QUOTED TEXT:
····················
‘THE overall view I formed of St Ninian’s was depressing. The institution was established in naivety, on the basis of facile assumptions and burdensome borrowings. Brothers and staff (and visitors) included paedophiles, violent men, and inadequate teachers. It was an undesirable outpost, remote from the Order’s centre of operations in Great Britain. Causes for concern were known about, noted in reports, but not acted upon. There was confusion over its own status. It was a place that immersed some children in a culture of physical, sexual, and emotional abuse, a place where –during its limited life (1951-83) – the positives were achieved more by good luck than by good management. The latter was absent and was, instead, characterised by remarkable ineptitude. Such was St Ninian’s.”
It is a devastating opening paragraph, and one that I’m worried you may not have heard. This week, the Scottish Child Abuse Inquiry published its latest findings. Lady Smith’s fourth case study focused on the Christian Brothers’ operations in Fife over four decades. This week’s findings are perhaps the worst so far, but the basic inhumanity of St Ninian’s is horribly consistent with the failures and failings of institutions run by The Daughters of Charity and the Sisters of Nazareth, Quarriers, Aberlour and Barnardos.
These weren’t caring institutions, but playgrounds for sadists and inadequates. These weren’t educational places where children’s talents were fostered and their gifts promoted – but for many of the young people unlucky enough to fall into them, places of hardship, hardness and impossible suffering for decades.
····················
GOALS:
(1) Decide whether each statement agrees with the passage about St Ninian's. Give yes or no for each and quote the words of the passage that settle it.
(a) St Ninian's operated from 1951 to 1983.
(b) Concerns about St Ninian's were acted upon once they appeared in reports.
(c) St Ninian's was located close to the Order's centre of operations in Great Britain.
(2) In the passage about St Ninian's, which of Lady Smith's case studies focused on the Christian Brothers' operations in Fife?
The data that comes after this passage about St Ninian's is not needed.

DATA SECTION:
····················
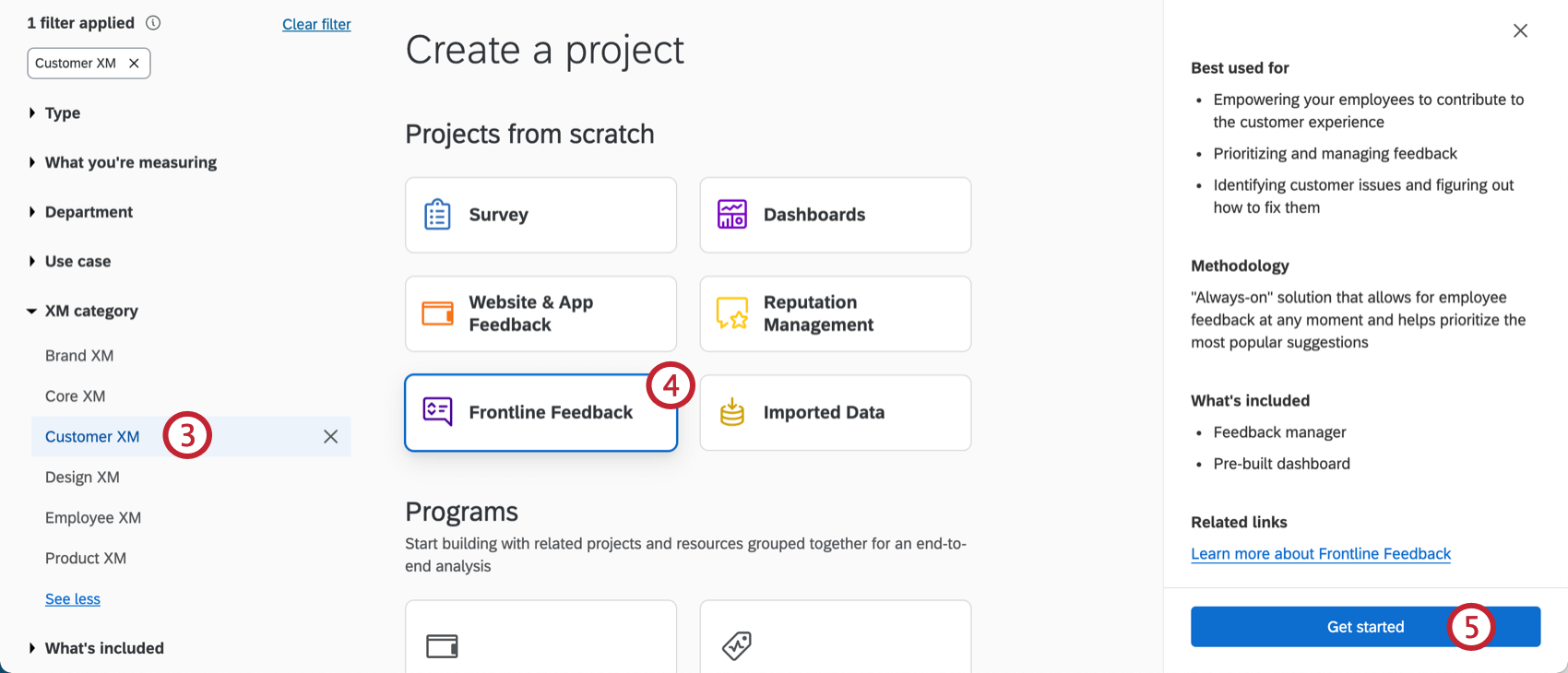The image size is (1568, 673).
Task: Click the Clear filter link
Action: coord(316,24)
····················
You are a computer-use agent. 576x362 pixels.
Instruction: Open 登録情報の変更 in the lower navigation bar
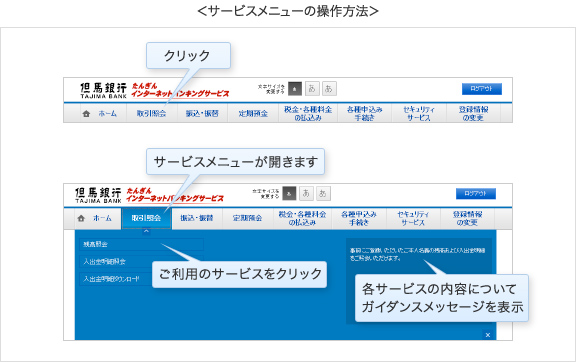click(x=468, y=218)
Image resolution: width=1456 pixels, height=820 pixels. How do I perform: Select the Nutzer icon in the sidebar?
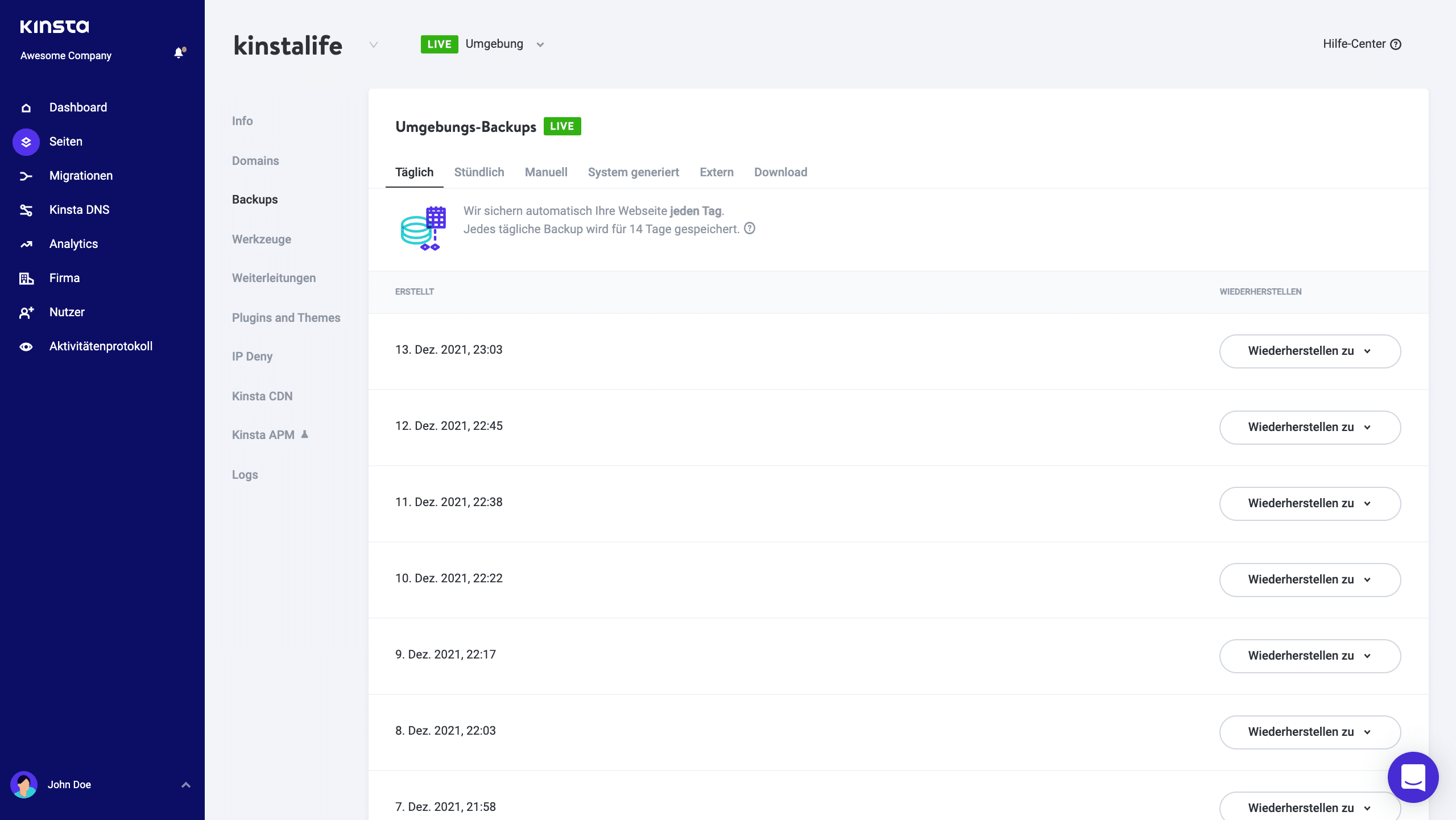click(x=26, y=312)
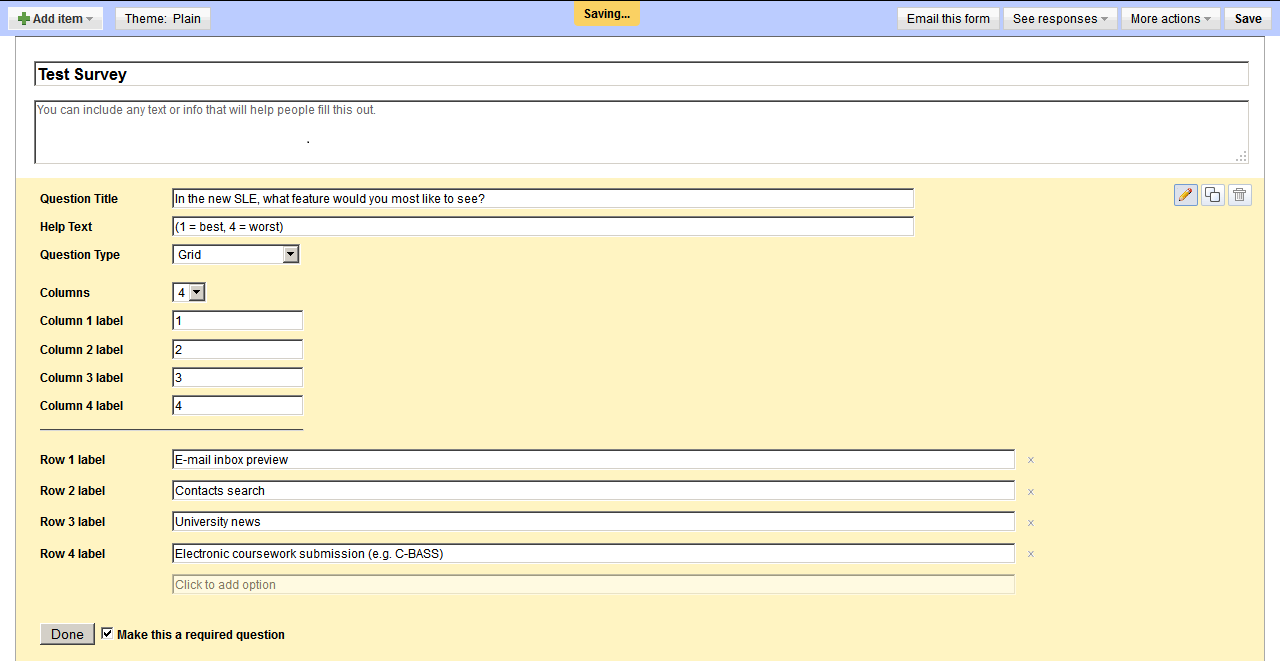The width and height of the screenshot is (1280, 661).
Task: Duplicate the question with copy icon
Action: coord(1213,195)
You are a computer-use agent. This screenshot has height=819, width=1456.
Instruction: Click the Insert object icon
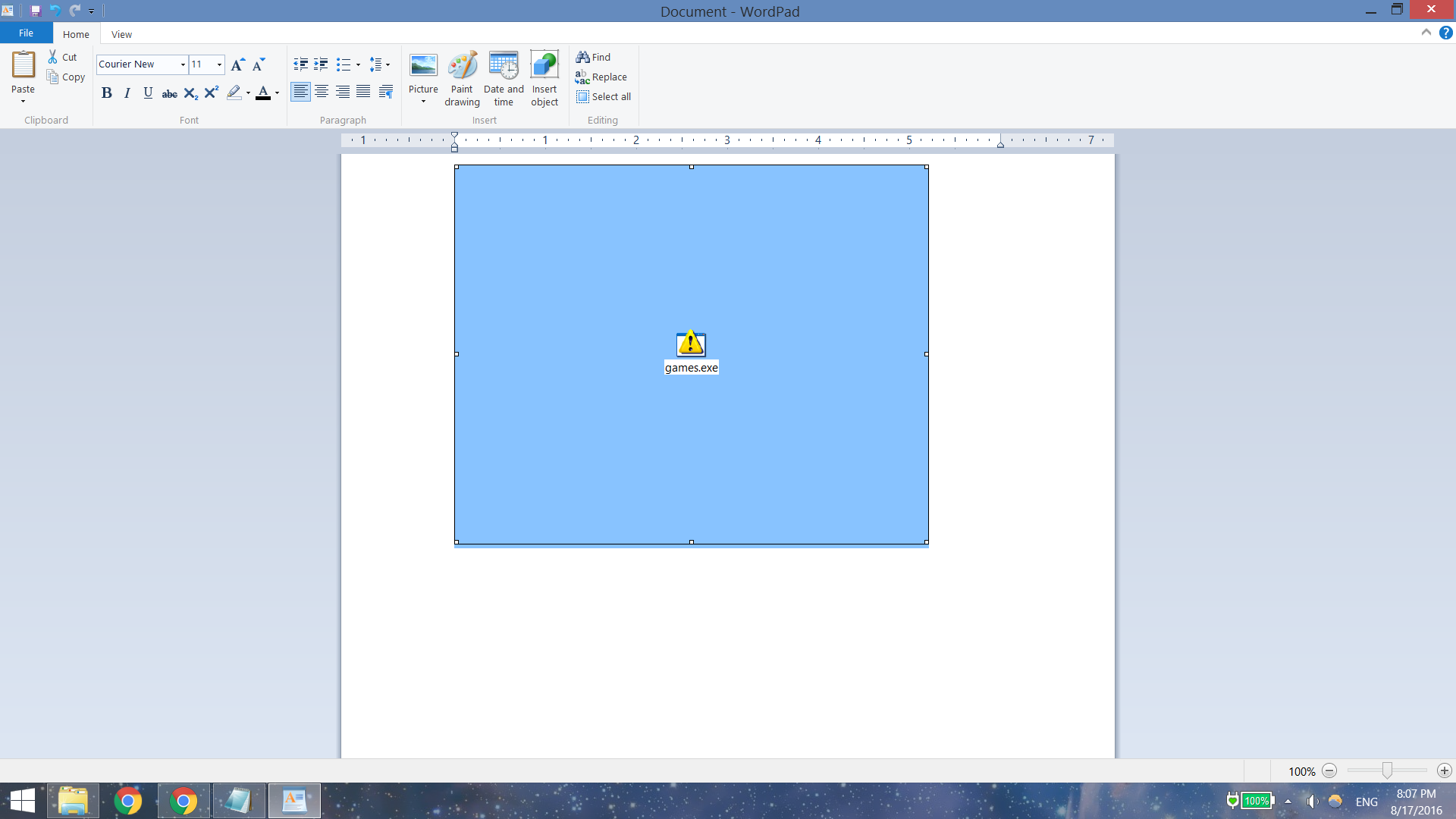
····················
EXPECTED ANSWERS:
(1)
(a) Yes: "during its limited life (1951-83)"
(b) No: "Causes for concern were known about, noted in reports, but not acted upon."
(c) No: "remote from the Order’s centre of operations in Great Britain"

(2) Her fourth case study.